[About this task]
Write out, word for word, the line that contains "Filter age range by Women" and each line after it down to the last line of the data below. Include nothing more.

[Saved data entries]
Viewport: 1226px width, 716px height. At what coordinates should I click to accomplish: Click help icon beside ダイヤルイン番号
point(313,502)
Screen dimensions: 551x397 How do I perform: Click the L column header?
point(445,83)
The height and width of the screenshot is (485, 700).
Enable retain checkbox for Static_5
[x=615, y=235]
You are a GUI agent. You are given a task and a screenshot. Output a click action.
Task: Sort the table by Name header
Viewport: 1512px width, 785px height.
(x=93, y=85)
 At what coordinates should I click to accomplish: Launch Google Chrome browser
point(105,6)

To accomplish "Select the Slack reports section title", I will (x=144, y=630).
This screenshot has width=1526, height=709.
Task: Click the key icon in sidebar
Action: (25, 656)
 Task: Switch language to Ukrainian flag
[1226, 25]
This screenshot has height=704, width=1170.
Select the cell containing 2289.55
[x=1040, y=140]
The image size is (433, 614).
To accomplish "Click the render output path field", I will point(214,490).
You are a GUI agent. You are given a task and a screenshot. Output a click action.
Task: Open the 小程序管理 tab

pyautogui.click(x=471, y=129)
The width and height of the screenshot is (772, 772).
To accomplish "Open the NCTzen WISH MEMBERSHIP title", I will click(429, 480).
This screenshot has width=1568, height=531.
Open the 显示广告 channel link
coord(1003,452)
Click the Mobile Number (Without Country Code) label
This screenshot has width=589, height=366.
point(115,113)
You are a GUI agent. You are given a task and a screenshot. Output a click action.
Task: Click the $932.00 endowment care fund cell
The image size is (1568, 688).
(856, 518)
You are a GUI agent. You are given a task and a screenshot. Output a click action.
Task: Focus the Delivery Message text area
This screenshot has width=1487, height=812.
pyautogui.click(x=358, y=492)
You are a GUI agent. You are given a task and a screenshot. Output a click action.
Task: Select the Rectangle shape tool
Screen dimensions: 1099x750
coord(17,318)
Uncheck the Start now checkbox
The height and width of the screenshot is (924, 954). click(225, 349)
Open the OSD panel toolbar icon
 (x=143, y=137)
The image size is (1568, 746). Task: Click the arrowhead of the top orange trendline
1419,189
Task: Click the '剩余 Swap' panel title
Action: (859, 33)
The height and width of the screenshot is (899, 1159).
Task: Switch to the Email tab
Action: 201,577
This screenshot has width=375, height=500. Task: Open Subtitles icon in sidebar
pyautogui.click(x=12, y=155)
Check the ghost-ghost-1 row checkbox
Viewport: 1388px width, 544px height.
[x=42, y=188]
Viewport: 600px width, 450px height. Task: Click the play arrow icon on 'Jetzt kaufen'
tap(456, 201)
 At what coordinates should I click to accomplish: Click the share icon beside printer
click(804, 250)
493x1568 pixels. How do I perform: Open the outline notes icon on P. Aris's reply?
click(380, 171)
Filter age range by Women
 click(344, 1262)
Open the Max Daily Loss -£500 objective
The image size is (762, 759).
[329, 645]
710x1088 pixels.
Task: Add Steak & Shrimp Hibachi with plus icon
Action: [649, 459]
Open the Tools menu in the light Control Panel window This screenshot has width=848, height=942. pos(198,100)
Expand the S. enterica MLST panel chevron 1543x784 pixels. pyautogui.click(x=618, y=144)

[Written solution]
Filter age range by Women
 click(344, 1262)
Open the Max Daily Loss -£500 objective
The image size is (762, 759).
[329, 645]
710x1088 pixels.
Task: Add Steak & Shrimp Hibachi with plus icon
Action: [649, 459]
Open the Tools menu in the light Control Panel window This screenshot has width=848, height=942. pos(198,100)
Expand the S. enterica MLST panel chevron 1543x784 pixels. pyautogui.click(x=618, y=144)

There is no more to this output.